Extracted records
+===+

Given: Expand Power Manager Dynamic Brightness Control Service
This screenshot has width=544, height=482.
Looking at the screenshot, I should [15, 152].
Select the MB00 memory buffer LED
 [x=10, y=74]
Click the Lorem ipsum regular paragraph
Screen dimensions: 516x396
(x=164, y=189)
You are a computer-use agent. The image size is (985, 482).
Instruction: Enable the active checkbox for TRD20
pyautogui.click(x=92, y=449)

+===+

▸ Your assignment: Starting at the line that contains "Instruction: Enable the", retype each line through the last one in the records, both included, and add nothing.

▸ Solution to this exercise:
Instruction: Enable the active checkbox for TRD20
pyautogui.click(x=92, y=449)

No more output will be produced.